C’est une opération commando que livrent actuellement dans les coulisses plusieurs personnalités qui voudraient modifier la définition de l’entreprise en France, pour qu’elle serve non seulement l’intérêt de ses propriétaires mais aussi l’intérêt général. Ce n’est pas rien. Nicolas Hulot défend cette idée dans l’Obs cette semaine, mais il n’est pas le seul. Emmanuel Faber, le patron de Danone à partir d’aujourd’hui, est le plus combatif, il y a aussi le numéro un de Veolia, Antoine Frérot. Muriel Pénicaud est pour, comme Nicole Notat, l’ex-numéro un de la CFDT. Tout ce petit monde pousse Emmanuel Macron. Concrètement, il s’agit de l’article 1833 du Code civil, qui indique aujourd’hui que l’entreprise est constituée (je cite) dans l’intérêt commun des associés. L’idée serait d’ajouter l’intérêt des salariés, des sous-traitants, de l’environnement voire des générations futures. Le président y est a priori d’autant moins hostile que la loi de 2015 qui porte son nom avait prévu cela avant que cela soit retiré.
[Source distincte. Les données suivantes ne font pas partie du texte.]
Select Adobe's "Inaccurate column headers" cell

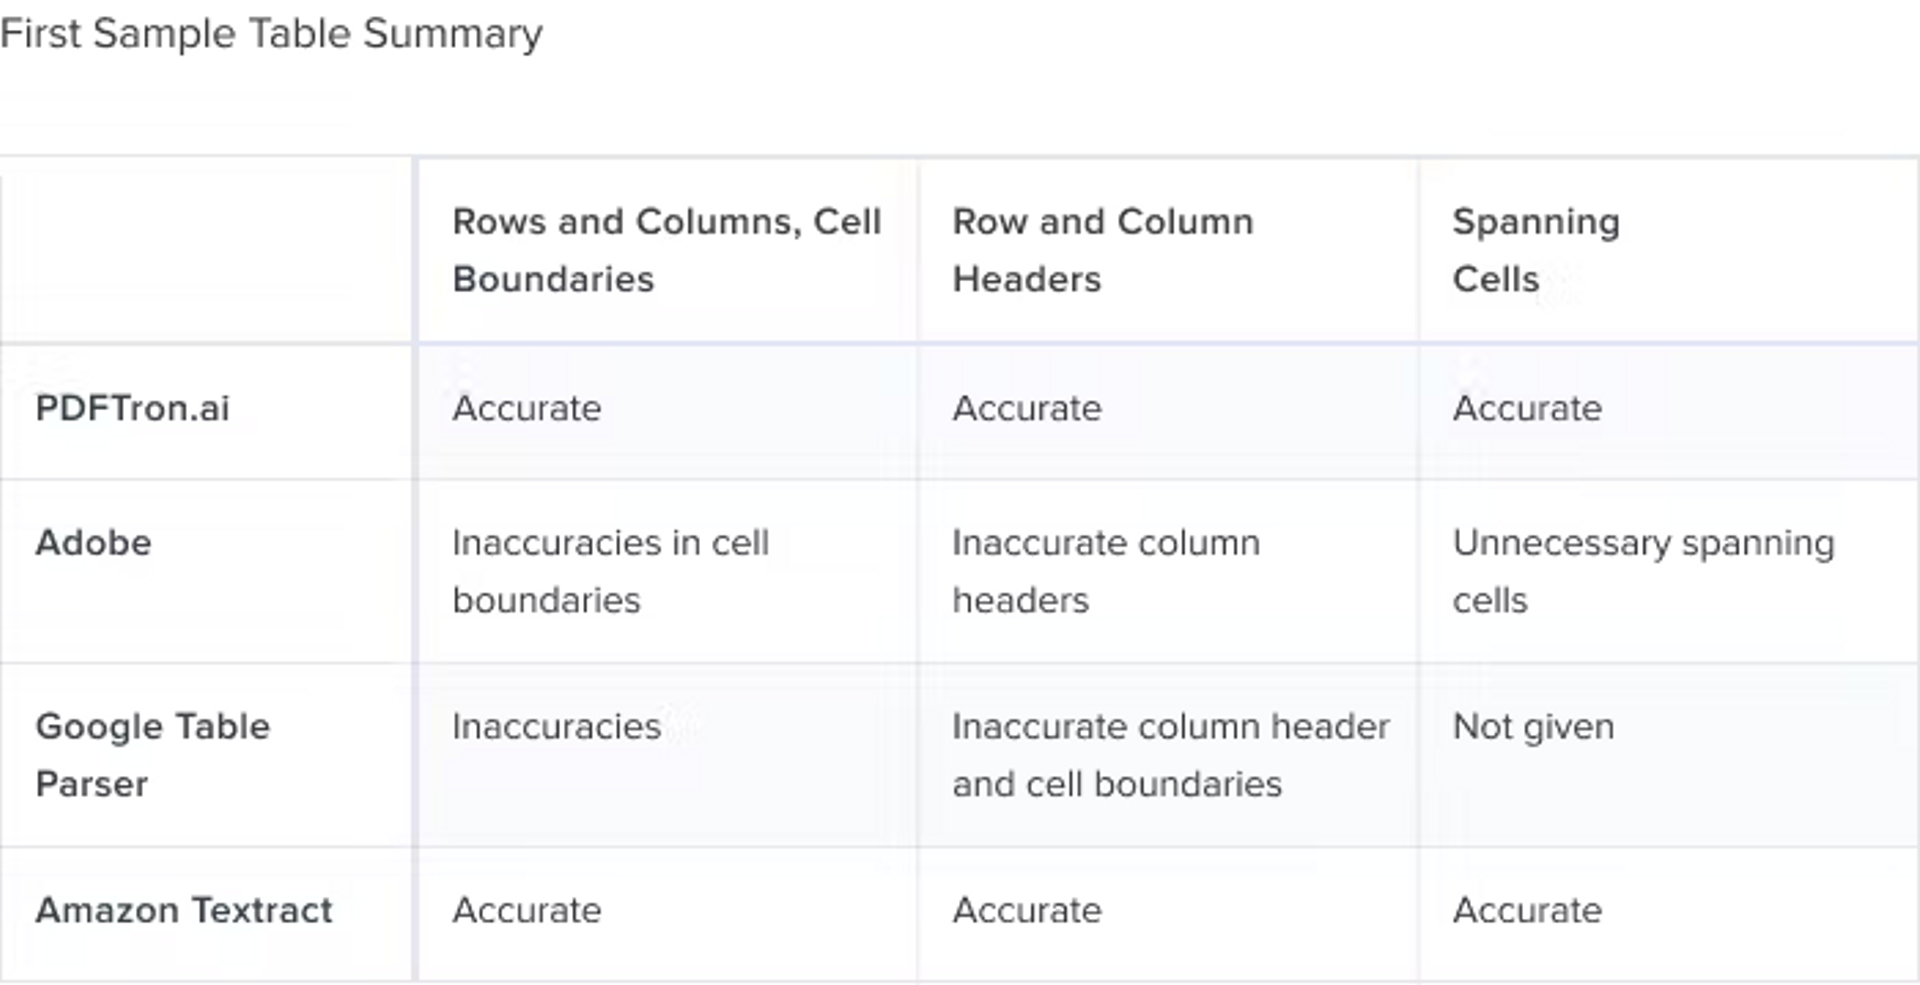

Et il a évoqué lui-même en dix secondes l’idée à la télévision le 15 octobre, après un dîner avec Hulot. Cette réflexion intéresse beaucoup parce que Christine Lagarde, la directrice générale du FMI et ancienne ministre de l’économie, soutient aussi l’idée, elle l’a écrit. A la manœuvre, il y a un avocat, Daniel Hurstel.

Cela va-t-il se faire ?

Difficile à savoir si cela ira au bout parce cela serait une révolution juridique. Politiquement, Emmanuel Macron est probablement tenté, surtout si cela donne un point à Nicolas Hulot. De surcroît, c’est une idée qui peut séduire à gauche et la CFDT. Mais, évidemment, il y a des opposants déterminés. Les organisations patronales dénoncent un nid à contentieux judiciaires. Jusqu’où peut aller la responsabilité d’une entreprise ? Le pouvoir donné aux juges serait considérable. La plainte déposée hier par un paysan péruvien contre un producteur d’électricité allemand à qui il reproche d’avoir contribué au réchauffement climatique des Andes ne va pas les rassurer. Bercy est moins que chaud. Nicole Belloubet, la ministre de la Justice, n’a rien dit. Réponse au printemps 2018, avec peut-être une mission confiée à une personnalité avant. C’est en tous cas un débat passionnant.